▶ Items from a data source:

==*==

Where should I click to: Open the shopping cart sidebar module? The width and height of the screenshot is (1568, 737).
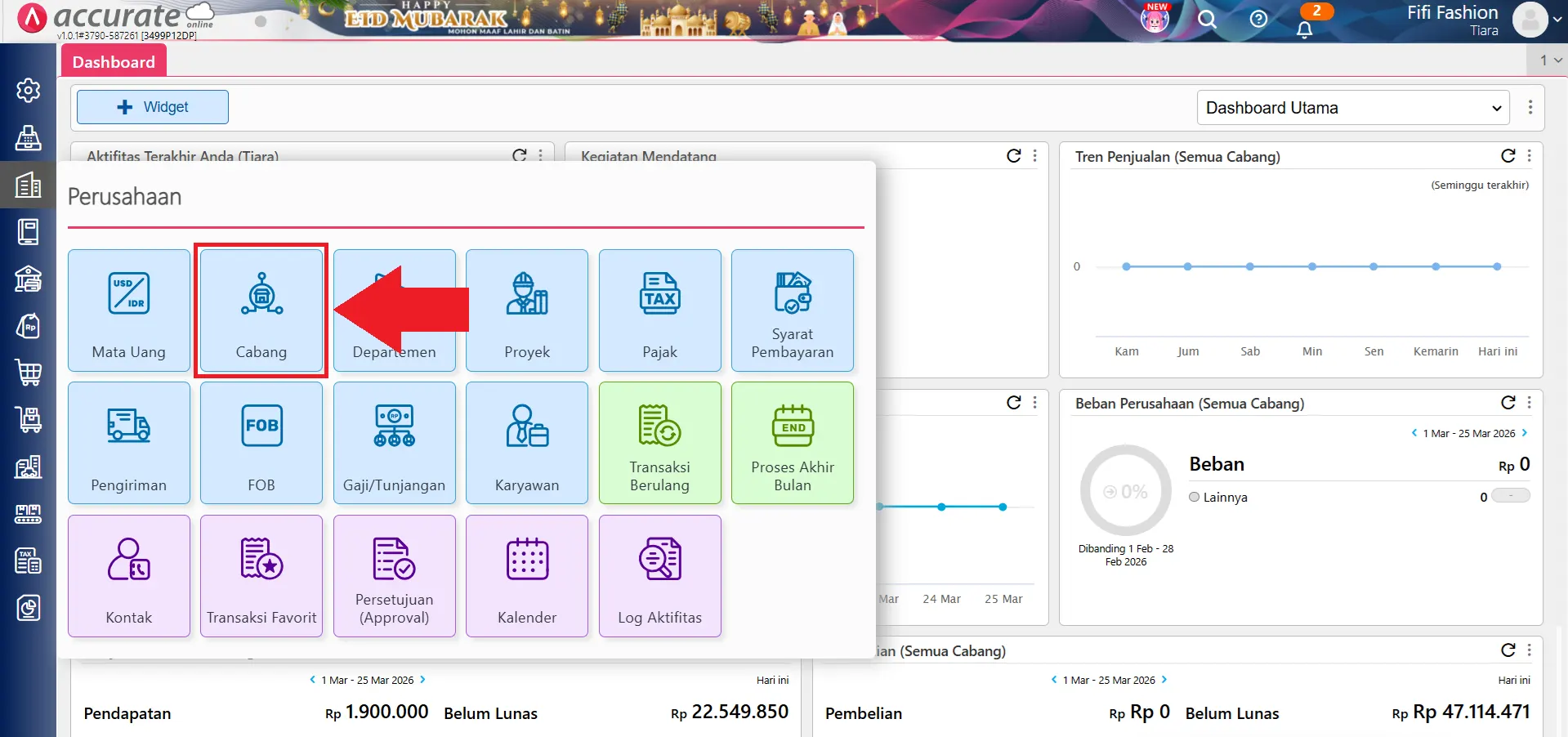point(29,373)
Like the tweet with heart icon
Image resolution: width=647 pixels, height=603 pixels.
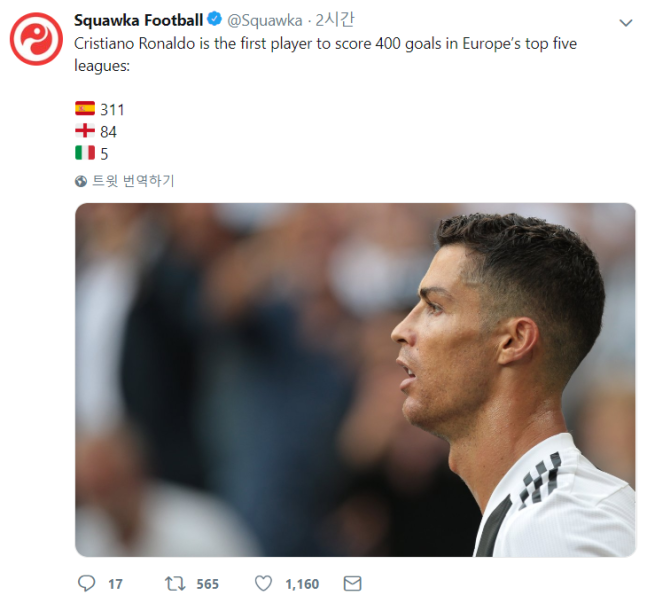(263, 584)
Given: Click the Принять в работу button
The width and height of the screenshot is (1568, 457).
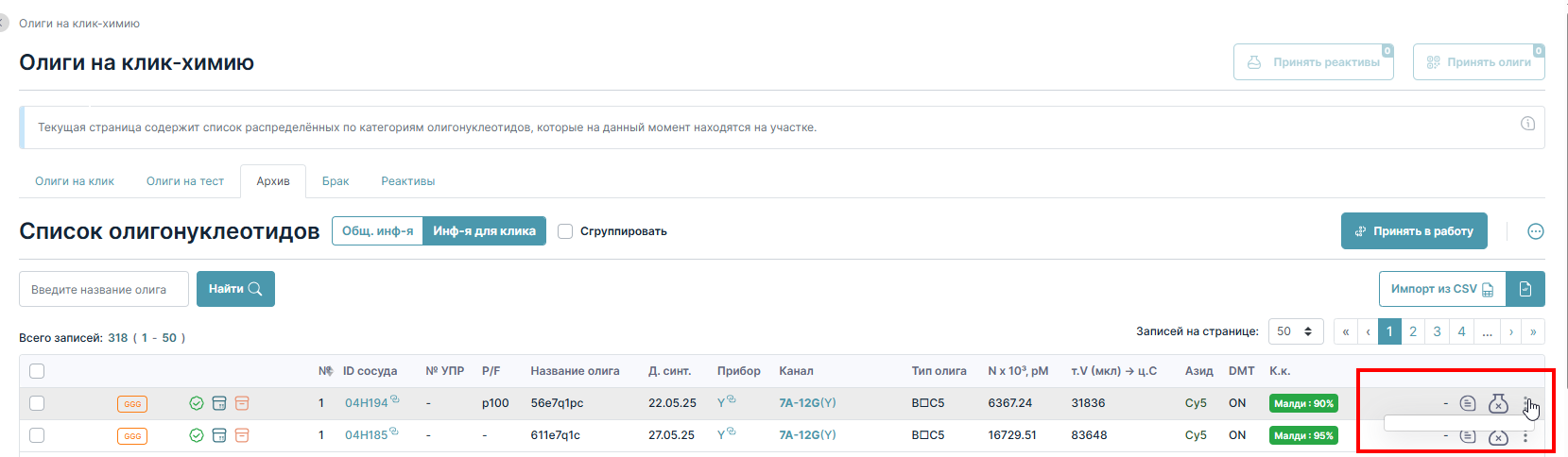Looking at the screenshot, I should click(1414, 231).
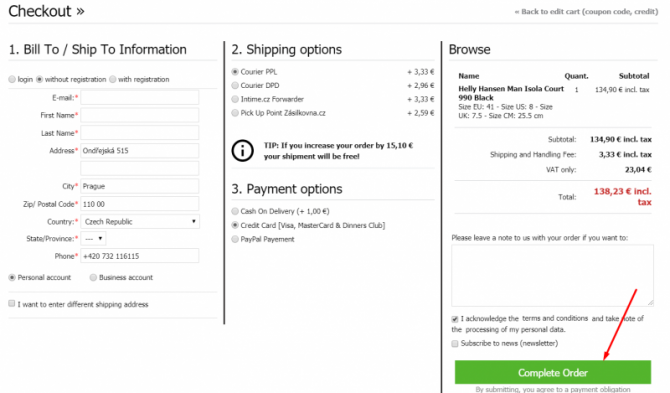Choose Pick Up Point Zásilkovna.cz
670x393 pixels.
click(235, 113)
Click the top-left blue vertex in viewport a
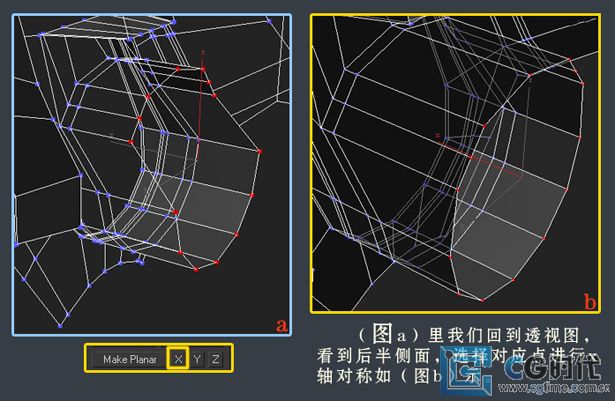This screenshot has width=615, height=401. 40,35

==*==

▶ What the exercise asks: Drop the pictures and copy the data exactly.

▶ Answer to the problem:
Where should I click to: Open the shopping cart sidebar module? The width and height of the screenshot is (1568, 737).
point(29,373)
Like the tweet with heart icon
Image resolution: width=647 pixels, height=603 pixels.
(263, 584)
Given: Click the Принять в работу button
The width and height of the screenshot is (1568, 457).
Looking at the screenshot, I should click(1414, 231).
Choose Pick Up Point Zásilkovna.cz
670x393 pixels.
click(235, 113)
Click the top-left blue vertex in viewport a
This screenshot has width=615, height=401. 40,35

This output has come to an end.